▶ **Problem to work on**: Update the listing below by replacing every "Instruction" with "Goal" and keeping everything else the same.
BEGIN Data for this exercise
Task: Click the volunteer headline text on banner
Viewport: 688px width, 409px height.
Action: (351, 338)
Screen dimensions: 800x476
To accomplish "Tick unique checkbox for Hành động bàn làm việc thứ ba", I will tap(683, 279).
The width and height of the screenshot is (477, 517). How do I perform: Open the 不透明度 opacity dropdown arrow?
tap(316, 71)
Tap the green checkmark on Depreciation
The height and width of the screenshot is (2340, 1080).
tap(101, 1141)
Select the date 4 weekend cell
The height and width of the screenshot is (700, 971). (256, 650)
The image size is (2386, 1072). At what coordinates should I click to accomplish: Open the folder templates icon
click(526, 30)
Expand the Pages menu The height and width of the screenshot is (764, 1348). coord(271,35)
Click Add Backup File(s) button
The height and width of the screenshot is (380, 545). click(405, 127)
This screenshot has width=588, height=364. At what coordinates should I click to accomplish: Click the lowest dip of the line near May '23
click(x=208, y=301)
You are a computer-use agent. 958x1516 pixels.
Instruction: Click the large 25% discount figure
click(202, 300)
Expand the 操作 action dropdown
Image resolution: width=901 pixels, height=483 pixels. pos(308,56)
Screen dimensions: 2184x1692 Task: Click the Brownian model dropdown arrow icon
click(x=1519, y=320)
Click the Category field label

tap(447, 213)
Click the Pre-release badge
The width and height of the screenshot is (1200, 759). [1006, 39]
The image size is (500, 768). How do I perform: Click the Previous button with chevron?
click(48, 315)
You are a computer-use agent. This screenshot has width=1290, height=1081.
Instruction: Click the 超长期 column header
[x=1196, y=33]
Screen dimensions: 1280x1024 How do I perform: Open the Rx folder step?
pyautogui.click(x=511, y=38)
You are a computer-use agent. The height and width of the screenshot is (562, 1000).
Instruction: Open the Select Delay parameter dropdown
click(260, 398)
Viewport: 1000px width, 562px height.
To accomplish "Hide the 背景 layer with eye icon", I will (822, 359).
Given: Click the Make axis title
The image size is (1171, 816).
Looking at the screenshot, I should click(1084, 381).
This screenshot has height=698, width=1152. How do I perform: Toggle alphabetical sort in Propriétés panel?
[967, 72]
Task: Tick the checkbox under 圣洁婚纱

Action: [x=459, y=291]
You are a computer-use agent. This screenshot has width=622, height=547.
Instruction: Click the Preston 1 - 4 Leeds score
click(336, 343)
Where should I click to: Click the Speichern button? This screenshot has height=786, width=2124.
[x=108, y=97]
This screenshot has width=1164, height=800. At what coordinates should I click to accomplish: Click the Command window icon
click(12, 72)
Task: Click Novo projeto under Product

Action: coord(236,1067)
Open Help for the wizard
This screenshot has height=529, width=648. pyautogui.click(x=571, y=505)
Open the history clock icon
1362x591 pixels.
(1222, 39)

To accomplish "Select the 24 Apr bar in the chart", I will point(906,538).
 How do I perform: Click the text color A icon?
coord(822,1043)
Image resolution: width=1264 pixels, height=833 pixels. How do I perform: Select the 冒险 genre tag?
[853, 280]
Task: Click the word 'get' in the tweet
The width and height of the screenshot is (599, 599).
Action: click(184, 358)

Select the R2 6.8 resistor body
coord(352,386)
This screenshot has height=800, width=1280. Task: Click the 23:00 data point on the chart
END Data for this exercise
▶ **Solution to the exercise**:
Task: Click the volunteer headline text on banner
Viewport: 688px width, 409px height.
Action: (351, 338)
Screen dimensions: 800x476
To accomplish "Tick unique checkbox for Hành động bàn làm việc thứ ba", I will tap(683, 279).
The width and height of the screenshot is (477, 517). How do I perform: Open the 不透明度 opacity dropdown arrow?
tap(316, 71)
Tap the green checkmark on Depreciation
The height and width of the screenshot is (2340, 1080).
tap(101, 1141)
Select the date 4 weekend cell
The height and width of the screenshot is (700, 971). (256, 650)
The image size is (2386, 1072). At what coordinates should I click to accomplish: Open the folder templates icon
click(526, 30)
Expand the Pages menu The height and width of the screenshot is (764, 1348). coord(271,35)
Click Add Backup File(s) button
The height and width of the screenshot is (380, 545). click(405, 127)
This screenshot has width=588, height=364. At what coordinates should I click to accomplish: Click the lowest dip of the line near May '23
click(x=208, y=301)
You are a computer-use agent. 958x1516 pixels.
Goal: Click the large 25% discount figure
click(202, 300)
Expand the 操作 action dropdown
Image resolution: width=901 pixels, height=483 pixels. pos(308,56)
Screen dimensions: 2184x1692 Task: Click the Brownian model dropdown arrow icon
click(x=1519, y=320)
Click the Category field label

tap(447, 213)
Click the Pre-release badge
The width and height of the screenshot is (1200, 759). [1006, 39]
The image size is (500, 768). How do I perform: Click the Previous button with chevron?
click(48, 315)
You are a computer-use agent. This screenshot has width=1290, height=1081.
Goal: Click the 超长期 column header
[x=1196, y=33]
Screen dimensions: 1280x1024 How do I perform: Open the Rx folder step?
pyautogui.click(x=511, y=38)
You are a computer-use agent. The height and width of the screenshot is (562, 1000).
Goal: Open the Select Delay parameter dropdown
click(260, 398)
Viewport: 1000px width, 562px height.
To accomplish "Hide the 背景 layer with eye icon", I will (822, 359).
Given: Click the Make axis title
The image size is (1171, 816).
Looking at the screenshot, I should click(1084, 381).
This screenshot has height=698, width=1152. How do I perform: Toggle alphabetical sort in Propriétés panel?
[967, 72]
Task: Tick the checkbox under 圣洁婚纱

Action: [x=459, y=291]
You are a computer-use agent. This screenshot has width=622, height=547.
Goal: Click the Preston 1 - 4 Leeds score
click(336, 343)
Where should I click to: Click the Speichern button? This screenshot has height=786, width=2124.
[x=108, y=97]
This screenshot has width=1164, height=800. At what coordinates should I click to accomplish: Click the Command window icon
click(12, 72)
Task: Click Novo projeto under Product

Action: coord(236,1067)
Open Help for the wizard
This screenshot has height=529, width=648. pyautogui.click(x=571, y=505)
Open the history clock icon
1362x591 pixels.
(1222, 39)

To accomplish "Select the 24 Apr bar in the chart", I will point(906,538).
 How do I perform: Click the text color A icon?
coord(822,1043)
Image resolution: width=1264 pixels, height=833 pixels. How do I perform: Select the 冒险 genre tag?
[853, 280]
Task: Click the word 'get' in the tweet
The width and height of the screenshot is (599, 599).
Action: click(184, 358)

Select the R2 6.8 resistor body
coord(352,386)
This screenshot has height=800, width=1280. Task: Click the 23:00 data point on the chart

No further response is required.